Enlightening Answers: He Called His Ex and a Bad Breakup

Q: I’ve been dating a guy since mid-March. He was in an 11-month relationship that ended last November. He called her once after meeting me – not begging to come back, just kind of feeling her out. She wasn’t interested as she’s moved on. Was this just that call to see if he was okay with ending that relationship? Is this just “bruised ego” because this is his second attempt at a relationship that failed or is he not over her?

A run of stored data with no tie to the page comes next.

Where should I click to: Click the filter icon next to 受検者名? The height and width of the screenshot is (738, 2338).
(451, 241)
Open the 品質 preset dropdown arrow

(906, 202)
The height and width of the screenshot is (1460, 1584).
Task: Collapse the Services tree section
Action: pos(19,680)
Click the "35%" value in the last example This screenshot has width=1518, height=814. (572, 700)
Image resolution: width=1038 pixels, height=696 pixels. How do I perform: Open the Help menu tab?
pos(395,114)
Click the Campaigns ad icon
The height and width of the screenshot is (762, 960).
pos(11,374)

Signed: Afraid of Being “Rebound Girl”

A: Dear Rebound Girl,

In any new romance, it’s common to feel insecure about a new love’s old loves… It’s also common for people to “rebound” and rush from a breakup into something new, as a way to avoid facing the pain of their loss. Here’s the thing – you need to watch his behavior closely, and trust how you feel with him. If his feelings for you are sincere and strong, then his behavior will match that. If you’re just a band-aid for his broken heart, then his actions towards you will be less enthusiastic and consistent. If you have reasons to doubt his “relationship readiness” you should speak with him about your concerns in a loving, positive way, letting him know you understand and support his position, whatever it may be. If he’s not over her, it has nothing to do with you. And if he’s ready to be in a relationship with you but still cares for her, that’s not necessarily unhealthy – it’s human. What matters is if you’re both being honest and open, and if he’s giving you and your budding romance the time and attention you deserve.

Blessings,
Carol

Q: I care an awful lot about a man that I’ve just had a bad breakup with. I’d like to be there for him, but he’s suddenly very cold toward me, and I have learned that he’s already back with an old girlfriend and that, unbeknownst to me, she was living in his house when he was first pursuing me. I don’t want to have this kind of drama. I have lots of friends and he has none…

Signed: Guilty But Gone

A: Dear Guilty,

You haven’t really posed a question, but you seem conflicted about being out of touch with this man even though he’s showing you he’s immature. How do I know? 1) He never told you he had a girlfriend when you met, so he did the old “overlapping lovers” routine, which tells me he can’t be alone, he’s duplicitous (i.e. a liar), and basically weak, and this is all the more true since he ran right back to her, further proving that he can’t be alone. And now he’s being cruel to you. I’m sorry – why do you want to be “there for him?” Honey, let this “broken-winged” bird fly away! You’re so lucky you got out of his cage! The fact that he has no friends is also a red flag. Next time you give your heart to a man, make sure he’s “relationship material” – not just good with women, but good to his family, his friends, his neighbors, his coworkers, etc… A man who has no relationships with anyone won’t be a good partner in a romantic relationship.